Nabbout Lara Al-Khoury, Salti Ibrahim S, Choucair Mahmoud K
Department of Medicine, Division of Endocrinology and Metabolism, American University of Beirut Medical Center, Beirut, Lebanon.
Am J Med Sci. 2009 Feb;337(2):134-7. doi: 10.1097/MAJ.0b013e31816ecb00.
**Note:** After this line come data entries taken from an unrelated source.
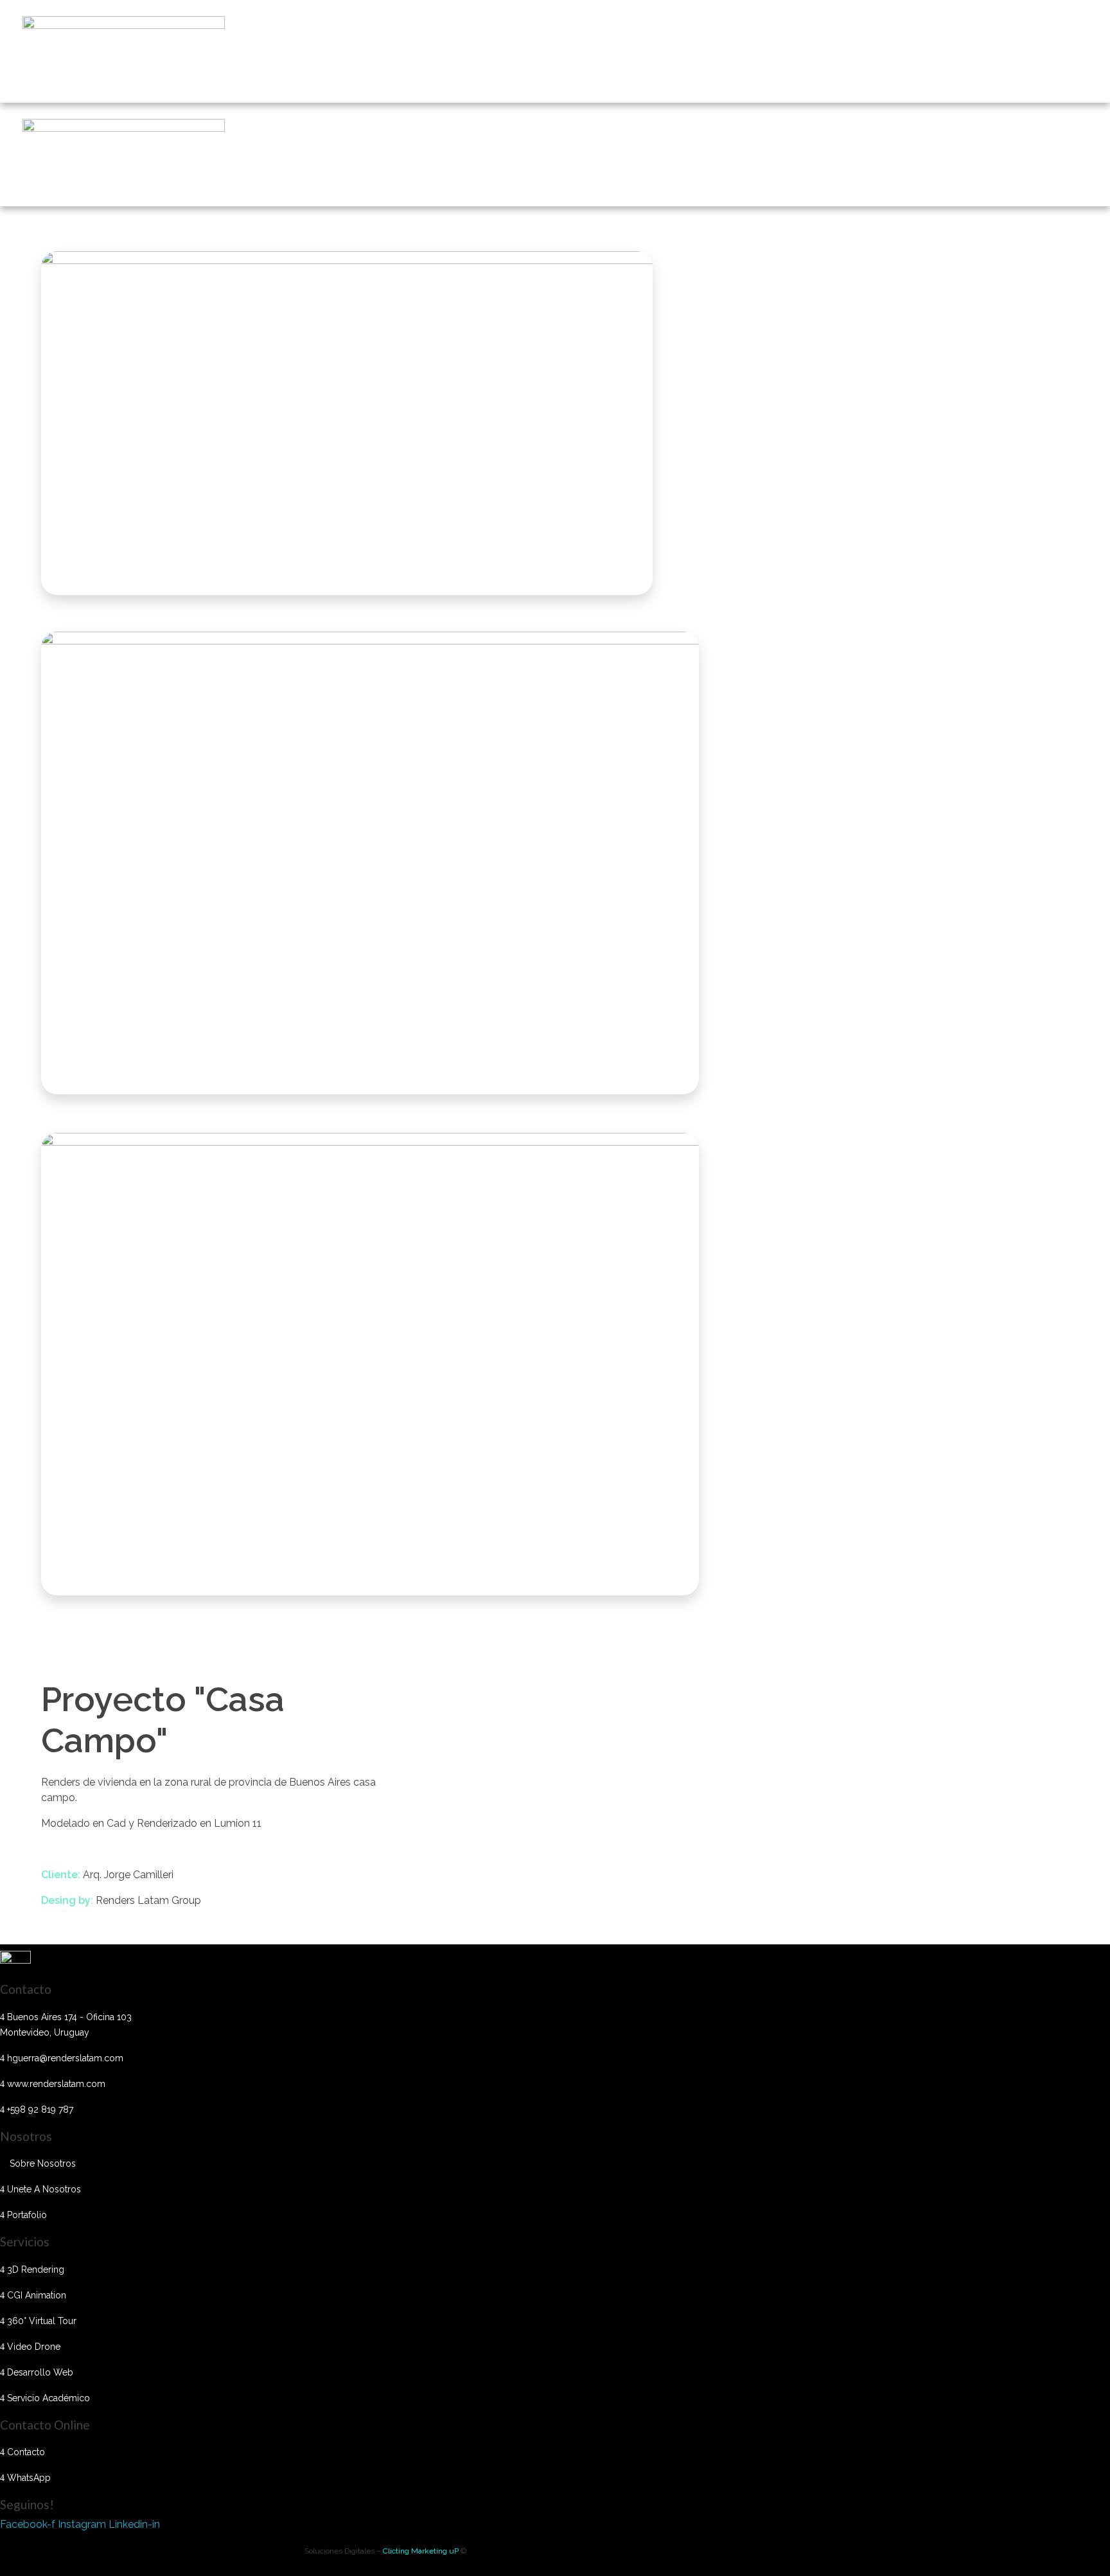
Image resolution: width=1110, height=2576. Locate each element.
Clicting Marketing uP (422, 2550)
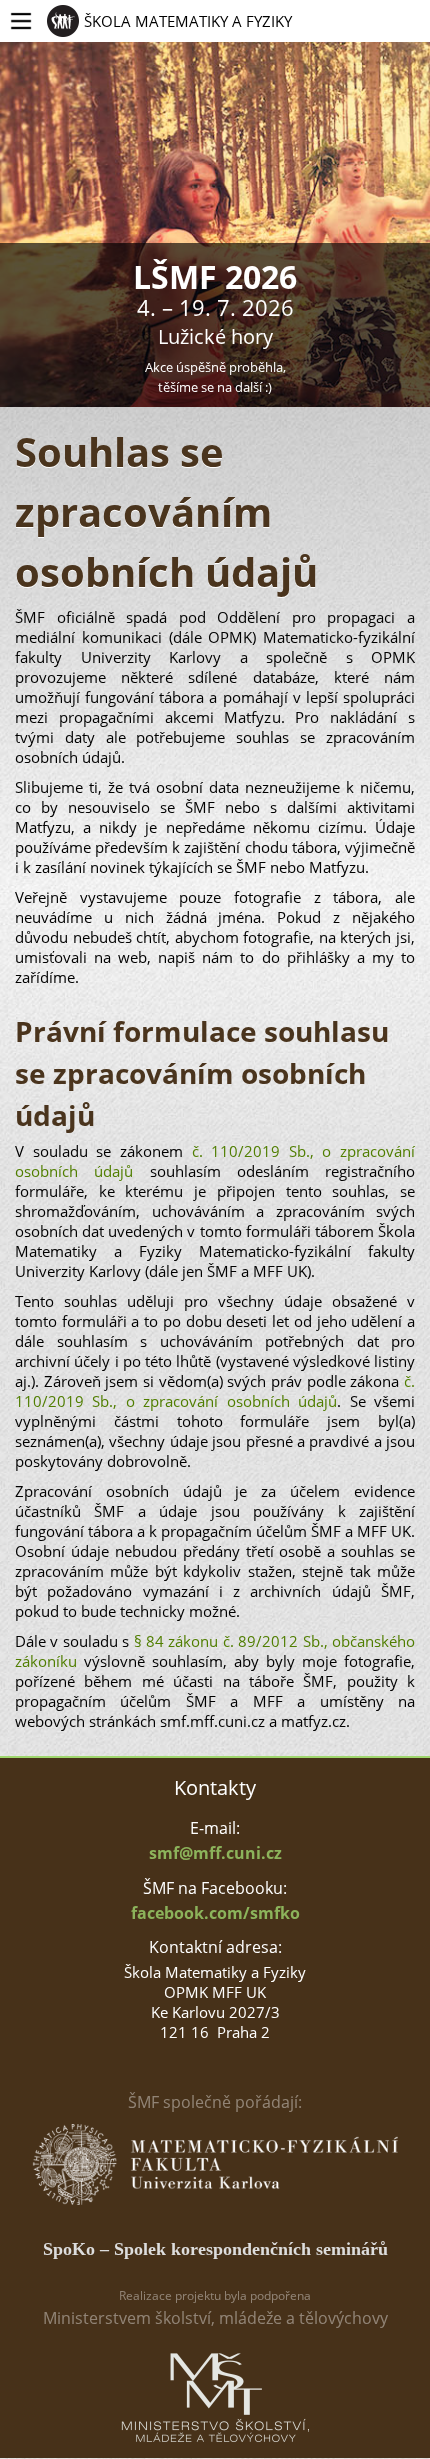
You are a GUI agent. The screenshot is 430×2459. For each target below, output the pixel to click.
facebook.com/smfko (215, 1913)
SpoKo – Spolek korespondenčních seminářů (215, 2249)
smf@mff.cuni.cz (215, 1853)
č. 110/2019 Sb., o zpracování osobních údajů (215, 1391)
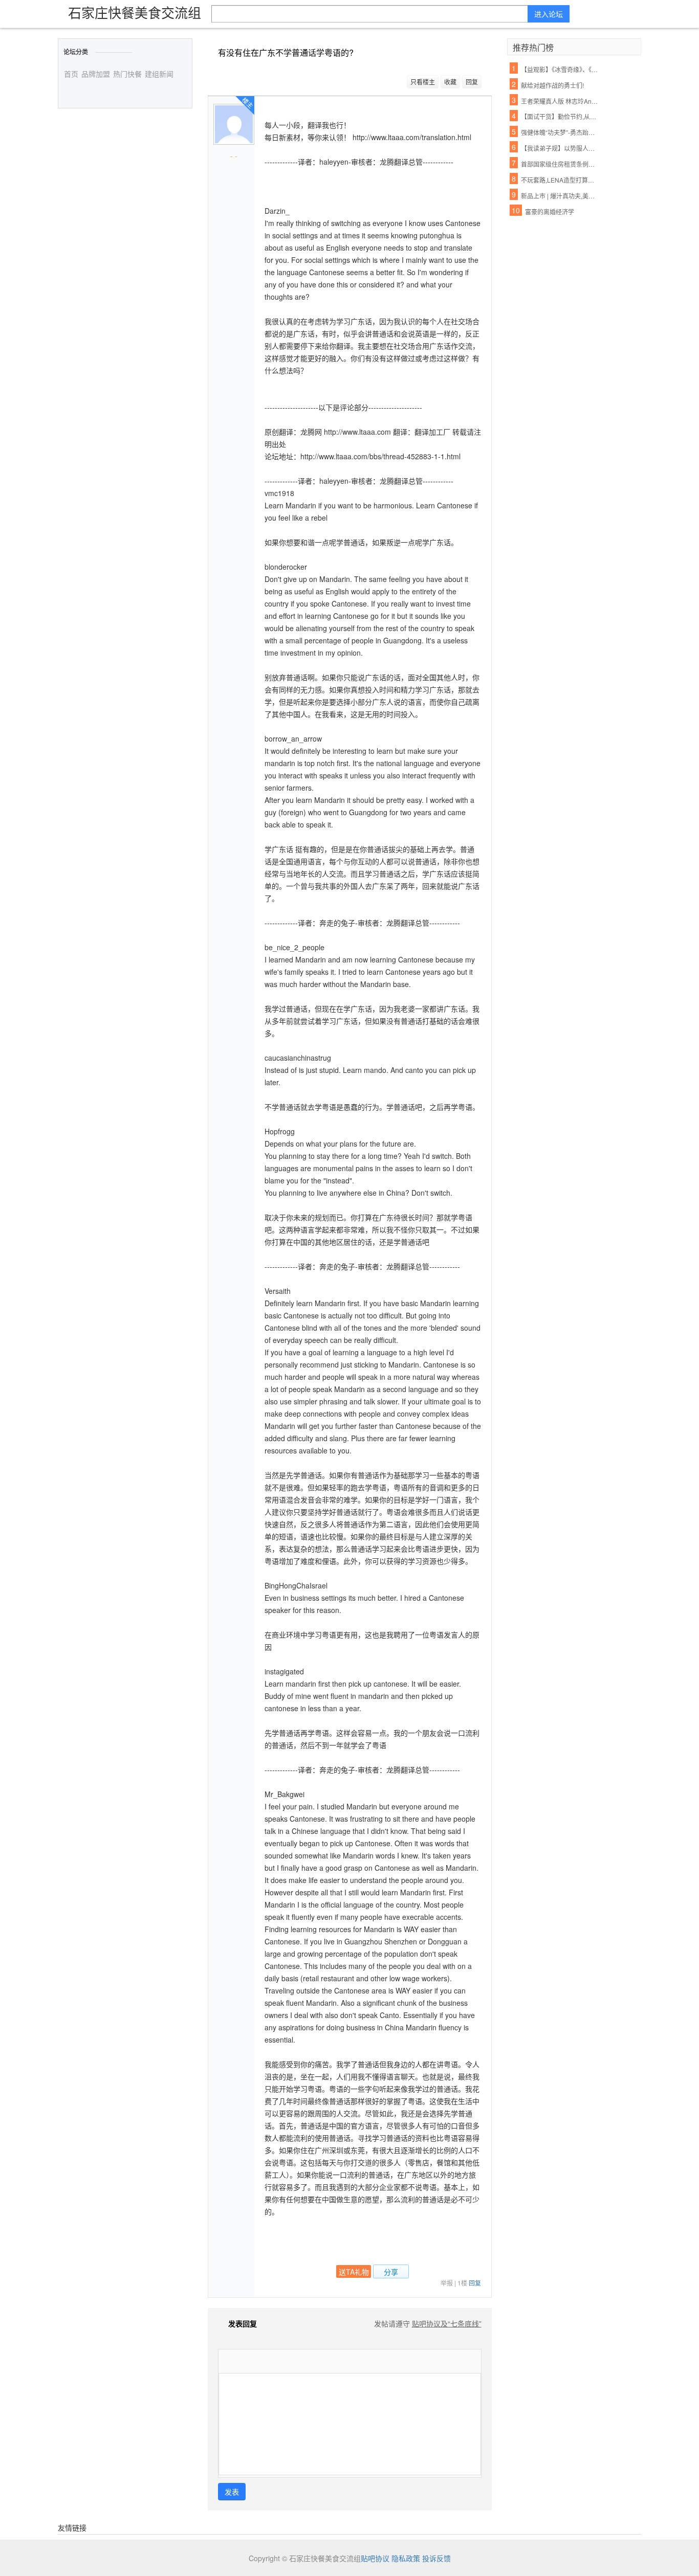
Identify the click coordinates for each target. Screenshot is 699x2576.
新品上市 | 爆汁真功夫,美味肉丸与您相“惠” (560, 195)
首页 (71, 74)
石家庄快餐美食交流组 (134, 12)
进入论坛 (548, 14)
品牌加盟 (95, 74)
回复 (472, 81)
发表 (232, 2492)
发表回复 (242, 2323)
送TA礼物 (354, 2272)
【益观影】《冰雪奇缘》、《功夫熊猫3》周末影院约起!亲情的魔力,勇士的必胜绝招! (560, 69)
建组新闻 (159, 74)
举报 (447, 2282)
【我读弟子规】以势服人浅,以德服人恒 (560, 148)
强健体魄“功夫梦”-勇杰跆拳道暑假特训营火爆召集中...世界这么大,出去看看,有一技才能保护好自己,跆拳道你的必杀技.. (560, 132)
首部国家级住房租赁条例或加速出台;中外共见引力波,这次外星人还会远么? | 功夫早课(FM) (560, 164)
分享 (391, 2272)
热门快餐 (127, 74)
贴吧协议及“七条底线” (447, 2323)
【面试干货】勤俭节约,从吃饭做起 (560, 116)
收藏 (450, 81)
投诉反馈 (436, 2558)
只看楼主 (422, 81)
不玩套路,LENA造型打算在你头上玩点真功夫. (560, 179)
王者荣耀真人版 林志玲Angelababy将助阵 (560, 101)
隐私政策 (405, 2558)
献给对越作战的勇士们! (552, 85)
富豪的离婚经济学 (549, 211)
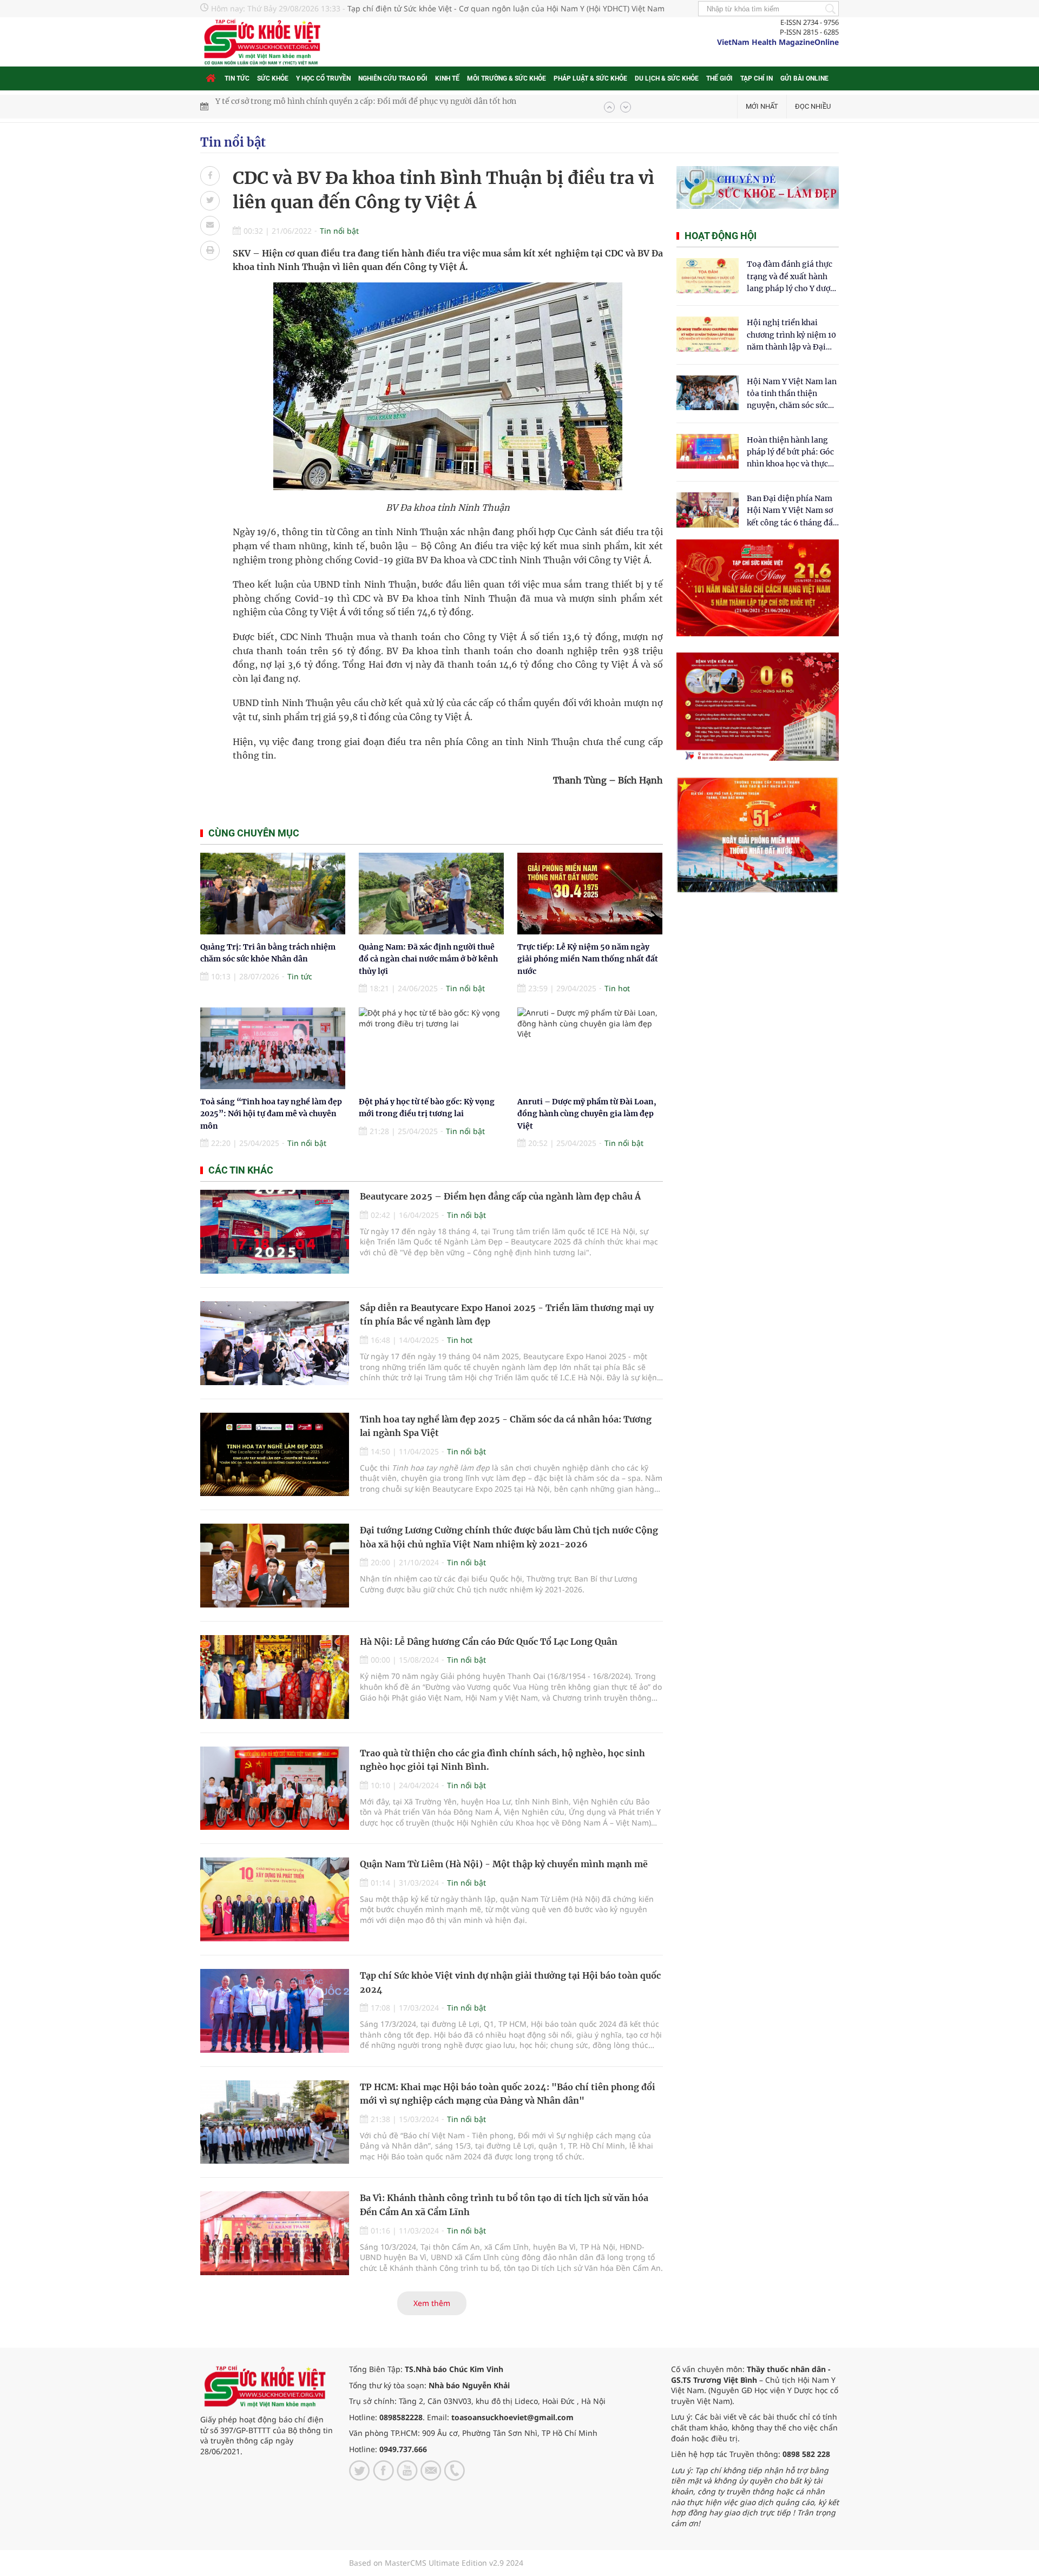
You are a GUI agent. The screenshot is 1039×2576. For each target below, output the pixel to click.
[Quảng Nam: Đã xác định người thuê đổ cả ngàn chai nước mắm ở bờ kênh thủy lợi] (431, 893)
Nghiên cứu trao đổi (393, 78)
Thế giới (719, 78)
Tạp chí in (756, 78)
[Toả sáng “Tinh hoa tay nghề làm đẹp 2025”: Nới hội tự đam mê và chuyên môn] (272, 1048)
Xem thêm (431, 2303)
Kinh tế (447, 78)
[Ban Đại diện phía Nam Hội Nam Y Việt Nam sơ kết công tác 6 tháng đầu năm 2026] (707, 510)
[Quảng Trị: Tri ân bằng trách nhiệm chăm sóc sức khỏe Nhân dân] (272, 893)
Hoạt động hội (721, 235)
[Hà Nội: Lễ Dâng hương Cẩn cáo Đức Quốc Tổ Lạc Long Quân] (274, 1677)
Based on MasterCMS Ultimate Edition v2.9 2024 (436, 2563)
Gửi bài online (804, 78)
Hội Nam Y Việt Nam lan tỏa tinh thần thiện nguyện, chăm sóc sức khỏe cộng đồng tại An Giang (792, 394)
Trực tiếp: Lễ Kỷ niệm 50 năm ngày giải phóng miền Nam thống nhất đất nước (587, 959)
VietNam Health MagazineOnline (778, 42)
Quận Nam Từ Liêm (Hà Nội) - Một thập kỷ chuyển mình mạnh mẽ (504, 1864)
We are reporting an unusual patient who presented to our medical center at 18 years of age for evaluation of disabling bilateral lower extremity deformity and delayed puberty. Extensive clinical, laboratory, and radiologic evaluation confirmed the coexistence of 2 X-linked inherited disorders, X-linked hypophosphatemic rickets (XLH) and Kallmann syndrome (KS). Treatment with oral phosphate and calcitriol along with intramuscular testosterone injections was initiated. Despite a dramatic response, the course of treatment was complicated by secondary hyperparathyroidism and, 13 years later, by the development of an autonomous parathyroid adenoma that was surgically resected. Furthermore, the coexistence of XLH and KS has not been reported before. We believe that the proximity of the KAL-1 gene (Xp 22.3), involved in the pathogenesis of KS, to the phosphate regulating endopeptidase on the X chromosome gene (Xp 22.1-22.2), involved in XLH, might be responsible for this association.
我们报告了一名特殊患者,该患者18岁时前往我们的医疗中心,因双侧下肢残疾性畸形和青春期延迟前来评估。广泛的临床、实验室和放射学评估证实,该患者同时患有两种X连锁遗传性疾病,即X连锁低磷性佝偻病(XLH)和卡尔曼综合征(KS)。随后开始采用口服磷酸盐和骨化三醇以及肌肉注射睾酮进行治疗。尽管治疗反应显著,但治疗过程中出现了继发性甲状旁腺功能亢进,13年后又出现了自主性甲状旁腺腺瘤,并接受了手术切除。此外,此前尚未有XLH和KS并存的报道。我们认为,参与KS发病机制的KAL-1基因(Xp 22.3)与参与XLH的X染色体上的磷酸盐调节内肽酶基因(Xp 22.1 - 22.2)位置相近,可能是导致这种关联的原因。